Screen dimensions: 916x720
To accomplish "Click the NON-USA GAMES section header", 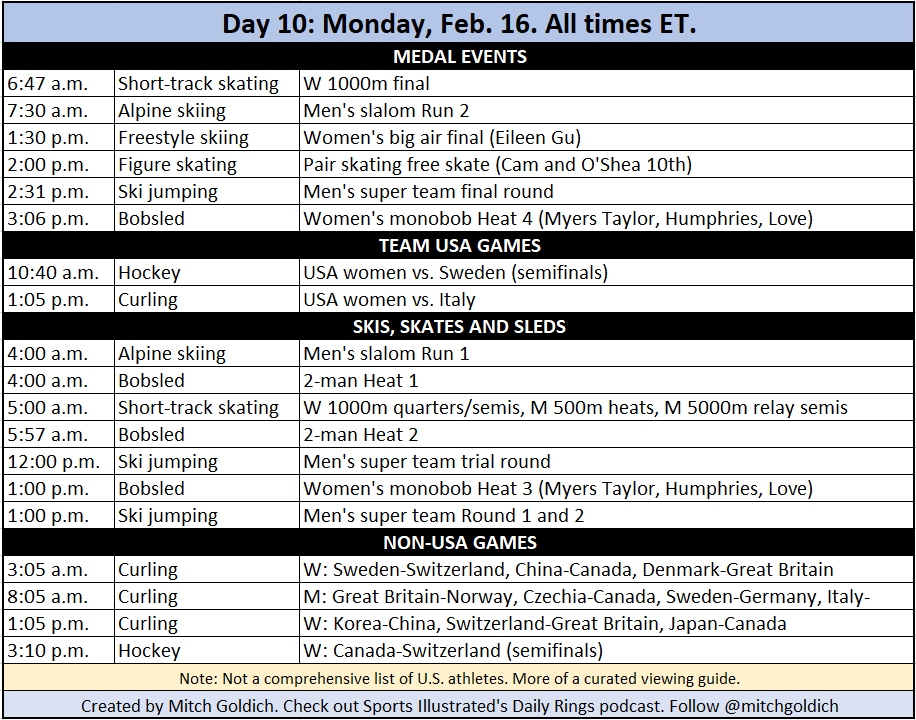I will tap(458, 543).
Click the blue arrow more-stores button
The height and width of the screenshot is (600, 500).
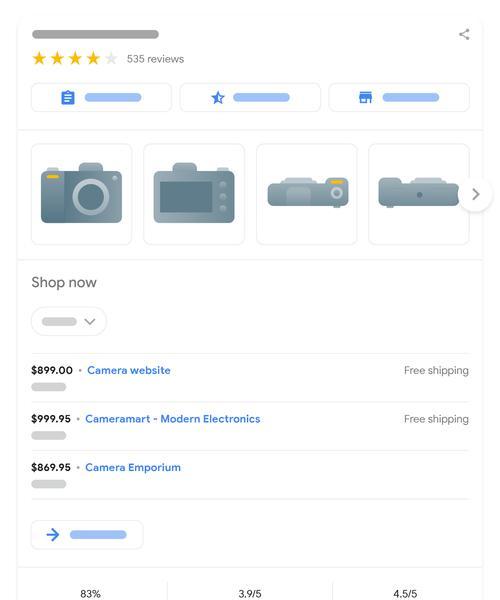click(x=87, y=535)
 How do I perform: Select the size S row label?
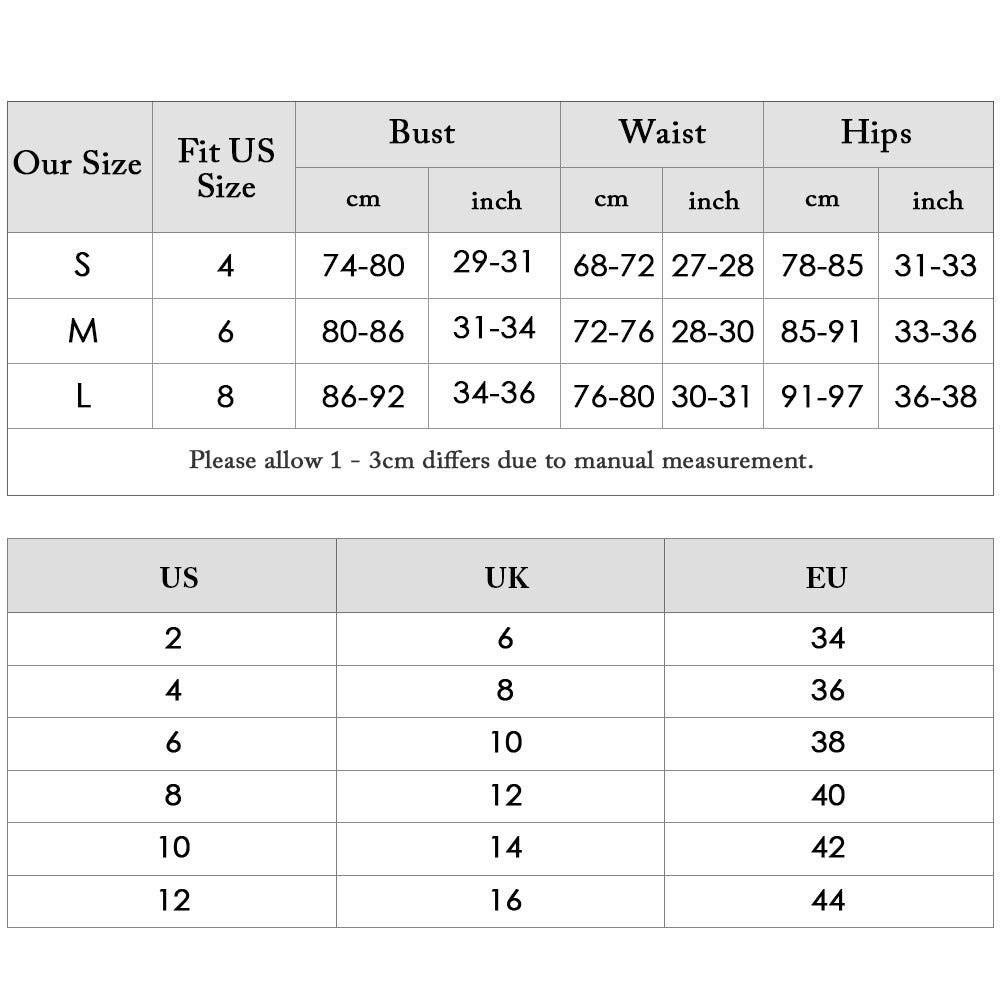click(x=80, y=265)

------------------------------

**Requirement:** Reproduce the final stretch of lines exactly: the line containing "The height and" through the last line of the data, both included. Pictures do not belong in the copy.

**Your response:**
The height and width of the screenshot is (600, 500).
click(x=87, y=535)
 How do I perform: Select the size S row label?
click(x=80, y=265)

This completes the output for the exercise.